■ **Data for processing**:
==*==

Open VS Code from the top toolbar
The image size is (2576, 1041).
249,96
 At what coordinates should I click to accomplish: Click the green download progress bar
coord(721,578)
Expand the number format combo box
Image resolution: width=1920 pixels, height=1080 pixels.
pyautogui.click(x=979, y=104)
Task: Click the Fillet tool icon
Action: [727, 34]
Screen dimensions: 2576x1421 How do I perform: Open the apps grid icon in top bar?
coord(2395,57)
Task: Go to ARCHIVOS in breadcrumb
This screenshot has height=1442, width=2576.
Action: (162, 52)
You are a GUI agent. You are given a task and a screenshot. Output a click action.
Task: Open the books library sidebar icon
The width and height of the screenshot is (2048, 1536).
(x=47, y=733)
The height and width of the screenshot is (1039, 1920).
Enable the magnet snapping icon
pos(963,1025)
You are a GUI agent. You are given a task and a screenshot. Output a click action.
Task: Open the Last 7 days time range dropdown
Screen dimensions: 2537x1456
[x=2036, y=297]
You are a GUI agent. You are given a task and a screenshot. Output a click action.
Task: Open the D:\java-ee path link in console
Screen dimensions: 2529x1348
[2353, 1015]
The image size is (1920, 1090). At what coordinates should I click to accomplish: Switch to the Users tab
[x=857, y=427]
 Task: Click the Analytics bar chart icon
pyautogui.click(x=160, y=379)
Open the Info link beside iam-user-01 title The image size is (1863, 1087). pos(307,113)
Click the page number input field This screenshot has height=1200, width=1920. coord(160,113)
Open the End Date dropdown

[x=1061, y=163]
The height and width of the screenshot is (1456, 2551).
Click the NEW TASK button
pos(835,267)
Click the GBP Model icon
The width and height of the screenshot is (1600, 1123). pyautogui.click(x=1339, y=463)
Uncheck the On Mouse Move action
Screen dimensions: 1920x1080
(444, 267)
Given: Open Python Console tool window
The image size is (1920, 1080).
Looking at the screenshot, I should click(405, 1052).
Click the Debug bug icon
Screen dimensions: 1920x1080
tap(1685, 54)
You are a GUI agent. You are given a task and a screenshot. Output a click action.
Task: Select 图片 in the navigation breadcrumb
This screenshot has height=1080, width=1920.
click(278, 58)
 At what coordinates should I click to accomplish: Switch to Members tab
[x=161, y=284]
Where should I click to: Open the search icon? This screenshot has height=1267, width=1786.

==*==

■ **What to do**: Reproduce, exactly and only, the lines running from the one with "Given: Open Python Console tool window" to the end of the listing above.

■ **Completed exercise**:
Given: Open Python Console tool window
The image size is (1920, 1080).
Looking at the screenshot, I should click(405, 1052).
Click the Debug bug icon
Screen dimensions: 1920x1080
tap(1685, 54)
You are a GUI agent. You are given a task and a screenshot. Output a click action.
Task: Select 图片 in the navigation breadcrumb
This screenshot has height=1080, width=1920.
click(278, 58)
 At what coordinates should I click to accomplish: Switch to Members tab
[x=161, y=284]
Where should I click to: Open the search icon? This screenshot has height=1267, width=1786.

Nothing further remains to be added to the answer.